Could you reproduce the lines below from the one with "当院の理念 (539, 2398)" through the one with "TAKAHIRO KATO's Blog (412, 111)"? Keep both ends and add nothing.
▽
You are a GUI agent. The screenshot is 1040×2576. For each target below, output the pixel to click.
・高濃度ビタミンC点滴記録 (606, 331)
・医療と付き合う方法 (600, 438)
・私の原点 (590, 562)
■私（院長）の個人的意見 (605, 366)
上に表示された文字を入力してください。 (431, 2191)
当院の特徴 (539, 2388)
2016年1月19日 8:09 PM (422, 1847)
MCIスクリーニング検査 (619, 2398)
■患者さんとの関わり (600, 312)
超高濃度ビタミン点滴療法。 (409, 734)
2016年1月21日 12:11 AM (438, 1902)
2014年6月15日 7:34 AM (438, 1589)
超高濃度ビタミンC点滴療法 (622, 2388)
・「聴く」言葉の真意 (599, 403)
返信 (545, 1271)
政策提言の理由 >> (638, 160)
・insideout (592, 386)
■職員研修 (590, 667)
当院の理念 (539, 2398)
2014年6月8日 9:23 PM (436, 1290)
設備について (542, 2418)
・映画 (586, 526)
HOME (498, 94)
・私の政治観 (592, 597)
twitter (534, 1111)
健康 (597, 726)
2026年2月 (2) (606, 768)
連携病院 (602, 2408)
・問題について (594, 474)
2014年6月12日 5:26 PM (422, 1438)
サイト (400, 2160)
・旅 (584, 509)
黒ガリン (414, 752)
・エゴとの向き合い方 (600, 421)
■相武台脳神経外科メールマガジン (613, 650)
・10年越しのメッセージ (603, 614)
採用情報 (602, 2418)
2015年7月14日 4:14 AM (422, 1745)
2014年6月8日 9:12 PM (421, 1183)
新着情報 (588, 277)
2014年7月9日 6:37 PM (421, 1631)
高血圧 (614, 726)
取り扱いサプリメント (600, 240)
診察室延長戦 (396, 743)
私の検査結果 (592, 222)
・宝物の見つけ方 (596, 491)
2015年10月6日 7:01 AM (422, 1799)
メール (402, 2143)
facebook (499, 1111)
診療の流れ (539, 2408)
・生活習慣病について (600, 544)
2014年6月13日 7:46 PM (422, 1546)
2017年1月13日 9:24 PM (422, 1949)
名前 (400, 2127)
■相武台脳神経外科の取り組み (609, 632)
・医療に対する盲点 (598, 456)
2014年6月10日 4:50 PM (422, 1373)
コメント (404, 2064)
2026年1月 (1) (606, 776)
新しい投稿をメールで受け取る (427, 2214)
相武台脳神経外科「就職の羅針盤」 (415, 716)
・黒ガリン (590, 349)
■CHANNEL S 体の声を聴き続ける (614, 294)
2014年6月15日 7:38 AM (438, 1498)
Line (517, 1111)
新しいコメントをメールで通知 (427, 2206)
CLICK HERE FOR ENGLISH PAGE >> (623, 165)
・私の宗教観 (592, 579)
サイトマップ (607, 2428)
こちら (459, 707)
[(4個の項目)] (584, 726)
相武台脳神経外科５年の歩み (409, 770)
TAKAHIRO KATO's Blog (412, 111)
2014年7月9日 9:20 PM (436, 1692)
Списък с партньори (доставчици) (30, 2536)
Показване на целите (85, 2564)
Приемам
△
SOLUTION TO THE PROBLEM —
当院の理念 (539, 2398)
2014年6月8日 9:23 PM (436, 1290)
設備について (542, 2418)
・映画 (586, 526)
HOME (498, 94)
・私の政治観 (592, 597)
twitter (534, 1111)
健康 (597, 726)
2026年2月 (2) (606, 768)
連携病院 (602, 2408)
・問題について (594, 474)
2014年6月12日 5:26 PM (422, 1438)
サイト (400, 2160)
・旅 (584, 509)
黒ガリン (414, 752)
・エゴとの向き合い方 (600, 421)
■相武台脳神経外科メールマガジン (613, 650)
・10年越しのメッセージ (603, 614)
採用情報 (602, 2418)
2015年7月14日 4:14 AM (422, 1745)
2014年6月8日 9:12 PM (421, 1183)
新着情報 (588, 277)
2014年7月9日 6:37 PM (421, 1631)
高血圧 (614, 726)
取り扱いサプリメント (600, 240)
診察室延長戦 (396, 743)
私の検査結果 (592, 222)
・宝物の見つけ方 (596, 491)
2015年10月6日 7:01 AM (422, 1799)
メール (402, 2143)
facebook (499, 1111)
診療の流れ (539, 2408)
・生活習慣病について (600, 544)
2014年6月13日 7:46 PM (422, 1546)
2017年1月13日 9:24 PM (422, 1949)
名前 (400, 2127)
■相武台脳神経外科の取り組み (609, 632)
・医療に対する盲点 (598, 456)
2014年6月10日 4:50 PM (422, 1373)
コメント (404, 2064)
2026年1月 (1) (606, 776)
新しい投稿をメールで受け取る (427, 2214)
相武台脳神経外科「就職の羅針盤」 (415, 716)
・黒ガリン (590, 349)
■CHANNEL S 体の声を聴き続ける (614, 294)
2014年6月15日 7:38 AM (438, 1498)
Line (517, 1111)
新しいコメントをメールで通知 (427, 2206)
CLICK HERE FOR ENGLISH PAGE >> (623, 165)
・私の宗教観 (592, 579)
サイトマップ (607, 2428)
こちら (459, 707)
[(4個の項目)] (584, 726)
相武台脳神経外科５年の歩み (409, 770)
TAKAHIRO KATO's Blog (412, 111)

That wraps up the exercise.